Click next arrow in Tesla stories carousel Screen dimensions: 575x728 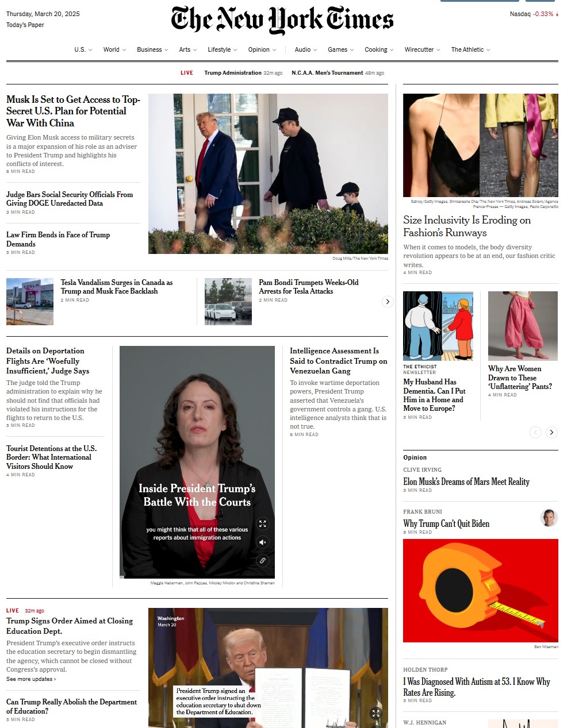[x=388, y=302]
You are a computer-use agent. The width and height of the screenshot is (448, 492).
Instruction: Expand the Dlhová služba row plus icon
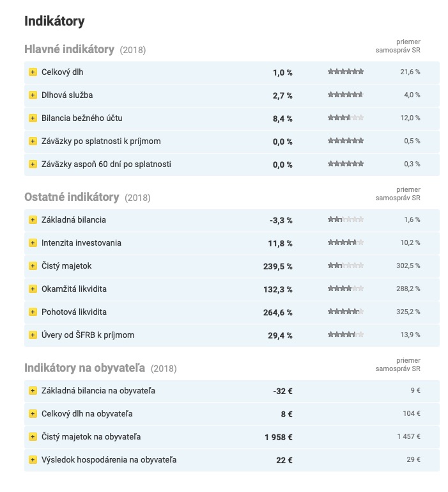(33, 95)
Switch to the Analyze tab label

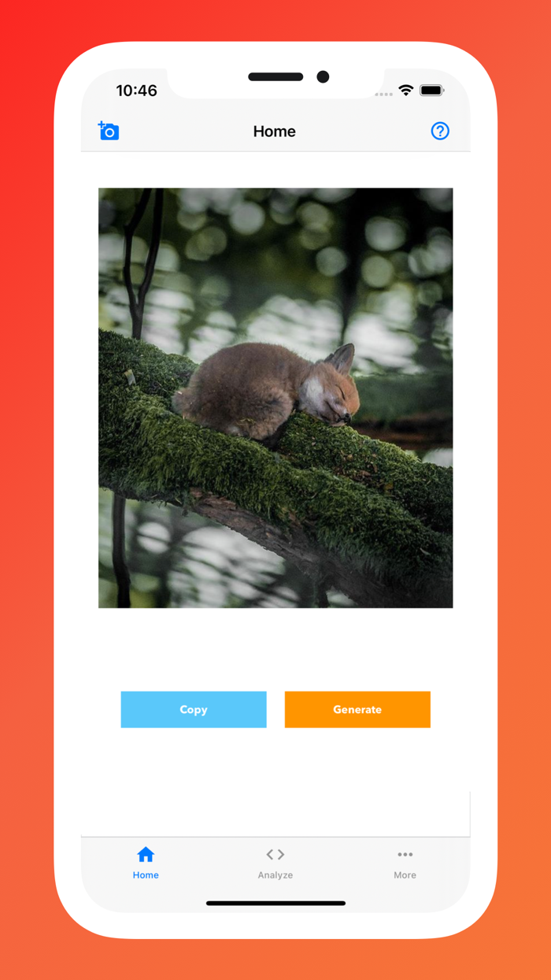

# # # #

→ **Directions for this task**: Starting at the line that contains "Instruction: Expand the", write out every line through the end of the entries, both ends included, without any pictures.

→ **Task solution**:
Instruction: Expand the Dlhová služba row plus icon
(33, 95)
Switch to the Analyze tab label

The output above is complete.